Syme has had a long association with the Mayfair Theatre in Kaikōura, an art deco building on The Esplanade.  The Mayfair Theatre was first opened in 1934 as a venue for cinema and concerts. In 1970 the theatre was leased by Kaikoura High School and purchased for $13,000 by the community. In 1984 after the school lease ended it was run by the Kaikoura Community Theatre Inc. Trust (KCT). Syme and her husband were both members of the Theatre Committee which managed the venue from that point.

The building was damaged beyond repair in the 2016 Kaikōura earthquake, and Syme was involved in the major fundraising efforts to build a new cinema and performance venue on the site, retaining the 1934 art deco façade. After a $3.6 million restoration project, the building was re-opened in November 2020 as the Mayfair Arts and Culture Centre Te Whare Toi ō Kaikōura. As at 2022, Syme and her husband Melville are members of the Mayfair Board of Directors.
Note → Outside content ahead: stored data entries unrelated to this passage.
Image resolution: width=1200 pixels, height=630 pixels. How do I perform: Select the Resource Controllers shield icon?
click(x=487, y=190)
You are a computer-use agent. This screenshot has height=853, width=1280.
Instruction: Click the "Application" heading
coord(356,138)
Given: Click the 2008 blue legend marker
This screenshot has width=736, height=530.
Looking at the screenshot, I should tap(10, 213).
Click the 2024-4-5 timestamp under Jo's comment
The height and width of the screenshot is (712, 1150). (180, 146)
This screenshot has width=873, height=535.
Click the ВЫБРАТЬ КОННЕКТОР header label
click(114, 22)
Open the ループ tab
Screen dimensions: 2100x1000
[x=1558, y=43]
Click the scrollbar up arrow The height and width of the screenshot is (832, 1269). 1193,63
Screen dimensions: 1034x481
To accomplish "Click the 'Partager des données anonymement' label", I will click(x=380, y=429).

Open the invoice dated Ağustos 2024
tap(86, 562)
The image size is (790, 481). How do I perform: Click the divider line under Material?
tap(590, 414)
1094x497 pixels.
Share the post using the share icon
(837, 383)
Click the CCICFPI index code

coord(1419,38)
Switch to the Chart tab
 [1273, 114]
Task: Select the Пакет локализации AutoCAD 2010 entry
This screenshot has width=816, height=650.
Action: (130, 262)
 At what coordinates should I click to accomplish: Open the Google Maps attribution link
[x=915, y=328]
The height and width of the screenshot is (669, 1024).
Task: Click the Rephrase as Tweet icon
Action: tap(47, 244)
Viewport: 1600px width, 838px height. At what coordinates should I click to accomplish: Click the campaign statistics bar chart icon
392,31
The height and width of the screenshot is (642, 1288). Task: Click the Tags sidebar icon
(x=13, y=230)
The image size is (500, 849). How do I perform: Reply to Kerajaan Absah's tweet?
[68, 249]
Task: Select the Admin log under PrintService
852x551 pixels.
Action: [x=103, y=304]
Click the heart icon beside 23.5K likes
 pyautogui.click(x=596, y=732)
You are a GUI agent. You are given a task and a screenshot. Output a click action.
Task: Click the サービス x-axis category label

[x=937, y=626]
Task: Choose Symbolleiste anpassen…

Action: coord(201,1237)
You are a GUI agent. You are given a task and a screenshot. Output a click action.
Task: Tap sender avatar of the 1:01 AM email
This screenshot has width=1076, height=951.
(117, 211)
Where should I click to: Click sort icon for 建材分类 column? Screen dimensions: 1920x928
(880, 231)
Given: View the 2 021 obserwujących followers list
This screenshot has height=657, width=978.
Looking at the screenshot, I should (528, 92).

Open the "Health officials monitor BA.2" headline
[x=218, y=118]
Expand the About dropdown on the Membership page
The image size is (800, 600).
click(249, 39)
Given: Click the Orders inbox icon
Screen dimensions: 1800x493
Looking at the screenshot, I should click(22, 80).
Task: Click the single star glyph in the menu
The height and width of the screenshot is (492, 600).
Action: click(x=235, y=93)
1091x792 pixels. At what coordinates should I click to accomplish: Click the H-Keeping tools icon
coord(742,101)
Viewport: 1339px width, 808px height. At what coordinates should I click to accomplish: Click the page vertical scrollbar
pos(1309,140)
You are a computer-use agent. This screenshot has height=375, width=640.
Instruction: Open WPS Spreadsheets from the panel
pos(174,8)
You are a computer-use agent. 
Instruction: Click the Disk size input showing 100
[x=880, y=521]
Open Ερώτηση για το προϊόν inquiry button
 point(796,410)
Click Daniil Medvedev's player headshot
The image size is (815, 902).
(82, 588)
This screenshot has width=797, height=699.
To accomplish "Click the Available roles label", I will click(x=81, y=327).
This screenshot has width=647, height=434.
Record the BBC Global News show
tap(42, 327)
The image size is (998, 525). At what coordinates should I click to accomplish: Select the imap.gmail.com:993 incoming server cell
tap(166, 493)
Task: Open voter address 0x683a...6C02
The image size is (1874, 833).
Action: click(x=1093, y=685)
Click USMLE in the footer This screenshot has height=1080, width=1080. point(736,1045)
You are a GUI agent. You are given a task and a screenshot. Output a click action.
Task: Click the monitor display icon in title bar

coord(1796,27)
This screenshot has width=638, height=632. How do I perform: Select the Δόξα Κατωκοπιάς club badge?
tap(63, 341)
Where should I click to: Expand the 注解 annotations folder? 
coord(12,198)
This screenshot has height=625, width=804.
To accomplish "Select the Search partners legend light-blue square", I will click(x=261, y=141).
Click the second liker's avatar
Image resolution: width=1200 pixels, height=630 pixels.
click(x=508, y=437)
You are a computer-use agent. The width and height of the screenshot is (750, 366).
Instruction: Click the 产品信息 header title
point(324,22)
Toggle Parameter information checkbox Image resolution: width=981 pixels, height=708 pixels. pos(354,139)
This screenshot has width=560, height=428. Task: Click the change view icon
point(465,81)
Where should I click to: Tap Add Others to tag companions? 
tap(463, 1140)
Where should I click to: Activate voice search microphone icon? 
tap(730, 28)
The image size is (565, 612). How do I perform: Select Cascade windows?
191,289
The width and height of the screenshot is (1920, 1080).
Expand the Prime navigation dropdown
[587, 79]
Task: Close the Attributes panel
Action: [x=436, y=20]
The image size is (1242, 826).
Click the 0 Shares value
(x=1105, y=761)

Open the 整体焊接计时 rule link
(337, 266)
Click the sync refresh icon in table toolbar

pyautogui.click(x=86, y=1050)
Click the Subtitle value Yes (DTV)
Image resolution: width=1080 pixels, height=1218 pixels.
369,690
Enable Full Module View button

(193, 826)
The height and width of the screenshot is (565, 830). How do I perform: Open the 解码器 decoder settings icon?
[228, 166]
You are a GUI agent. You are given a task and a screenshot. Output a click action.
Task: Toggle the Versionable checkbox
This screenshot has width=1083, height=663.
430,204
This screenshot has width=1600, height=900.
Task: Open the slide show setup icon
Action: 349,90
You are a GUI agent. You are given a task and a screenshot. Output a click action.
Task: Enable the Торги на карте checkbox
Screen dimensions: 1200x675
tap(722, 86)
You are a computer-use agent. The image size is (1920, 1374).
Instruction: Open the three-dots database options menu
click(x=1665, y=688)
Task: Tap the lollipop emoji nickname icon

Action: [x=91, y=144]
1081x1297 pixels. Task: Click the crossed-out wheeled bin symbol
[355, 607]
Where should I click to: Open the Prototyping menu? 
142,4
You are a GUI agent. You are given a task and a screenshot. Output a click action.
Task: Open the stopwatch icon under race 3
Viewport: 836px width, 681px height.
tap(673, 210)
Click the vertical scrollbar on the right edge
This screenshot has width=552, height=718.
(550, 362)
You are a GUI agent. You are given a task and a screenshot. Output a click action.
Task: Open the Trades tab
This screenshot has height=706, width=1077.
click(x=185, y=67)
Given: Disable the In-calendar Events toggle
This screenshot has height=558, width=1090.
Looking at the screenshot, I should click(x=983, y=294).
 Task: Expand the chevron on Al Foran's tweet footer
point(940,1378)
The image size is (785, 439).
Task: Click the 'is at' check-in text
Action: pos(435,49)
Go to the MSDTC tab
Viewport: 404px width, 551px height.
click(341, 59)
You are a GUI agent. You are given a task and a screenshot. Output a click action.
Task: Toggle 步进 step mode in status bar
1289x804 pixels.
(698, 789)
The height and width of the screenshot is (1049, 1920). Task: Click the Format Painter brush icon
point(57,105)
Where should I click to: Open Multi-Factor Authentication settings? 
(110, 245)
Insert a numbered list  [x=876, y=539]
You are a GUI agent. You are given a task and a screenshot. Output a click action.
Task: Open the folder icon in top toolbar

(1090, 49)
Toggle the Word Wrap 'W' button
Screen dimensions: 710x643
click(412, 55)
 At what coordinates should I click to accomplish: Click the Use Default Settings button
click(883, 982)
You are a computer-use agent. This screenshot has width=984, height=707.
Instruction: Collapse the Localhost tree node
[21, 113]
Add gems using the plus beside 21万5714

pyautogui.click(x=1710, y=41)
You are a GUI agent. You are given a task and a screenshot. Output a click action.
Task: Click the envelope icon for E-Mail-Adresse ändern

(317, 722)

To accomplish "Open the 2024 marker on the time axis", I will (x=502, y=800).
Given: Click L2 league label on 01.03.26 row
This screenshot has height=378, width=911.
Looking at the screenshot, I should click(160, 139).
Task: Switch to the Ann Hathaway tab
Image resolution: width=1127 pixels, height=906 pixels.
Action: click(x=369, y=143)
== Other community roles ==
Syme has been a trustee of the Kaikōura Education Trust, the secretary for the Kaikōura Royal New Zealand Returned and Services' Association from 2008 to 2016, and foundation secretary of the Kaikōura Community Theatre. She has also supported the local branch of the Plunket Society, Playcentre, Red Cross, and the Presbyterian Church. Syme has also been the secretary of the Community Hall Committee and president of the Kaikōura Garden Club.

== Honours and awards ==
In the 2018 New Year Honours, Syme was awarded the Queen's Service Medal for services to the community. Syme said about the award, "You don’t do things for reward. You just do things because you get pleasure from making a difference in your community".

== Personal life ==
Syme studied at the Dunedin College of Education in 1962. She and her husband Melville have been farmers. In 2024, Melville and Julie Syme granted a public access strip easement over their property on the peninsula to provide enduring legal access for a popular walking track from Jimmy Armers beach.